Volcanic Activity in Yellowstone National Park
The reason that Yellowstone has so many amazing thermal features such as geysers, mud-pots, and fumaroles is the volcanic activity underneath the surface. Yellowstone has a large caldera, which is a collapsed volcano, that encompasses a large portion of the park. Most people don't realize as they drive into the central geyser basins in Yellowstone, that they are actually driving into a volcano. View a map to look at the region that the Yellowstone caldera encompasses. Teton County extends to the southwestern edge of Yellowstone Lake, so technically part of the caldera is in our county.
I'm sure many of you have seen, or at least have heard of, the docu-drama "Supervolcano". One of the more popular questions Emergency Management has received following this production is, "Will that happen here?" The answer is that we don't know for sure, but we will prepare our citizens by teaching them about the risk, and also give them instructions on how to prepare. The National Park Service and the USGS set up a great website answering some of the more common questions that have come up in regards to the "Supervolcano" movie.

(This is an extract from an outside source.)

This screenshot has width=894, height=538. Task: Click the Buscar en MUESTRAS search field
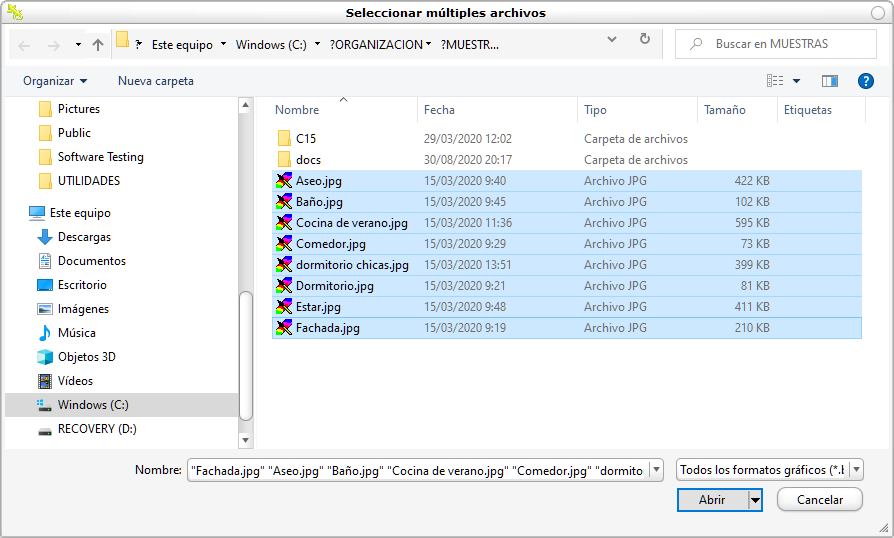click(780, 44)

Loss of life is the primary impact, and secondary to that is the damage to property. Ash, being made of pulverized rock and glass, can get into ventilation systems, engines, and buildings rendering vehicles and structures unusable.
Even a non-catastrophic volcanic eruption is a large-scale event. Like an earthquake, it is the other disasters that are triggered by the volcano that can make the event even more complicated. Volcanoes can trigger landslides, avalanches, flash floods, wildfires, weather such as acid rain, and other disastrous events.
A Long & Expensive Recovery Effort
Even without lava flows and pyroclastic events, the amount of ash that can be deposited following an eruption presents an expensive logistical problem for affected communities. Ash and lava can cause extensive damage to critical infrastructure and utilities as well.
Not only is the recovery effort expensive, but if people are unable to leave their homes due to hazardous conditions outside, businesses will suffer.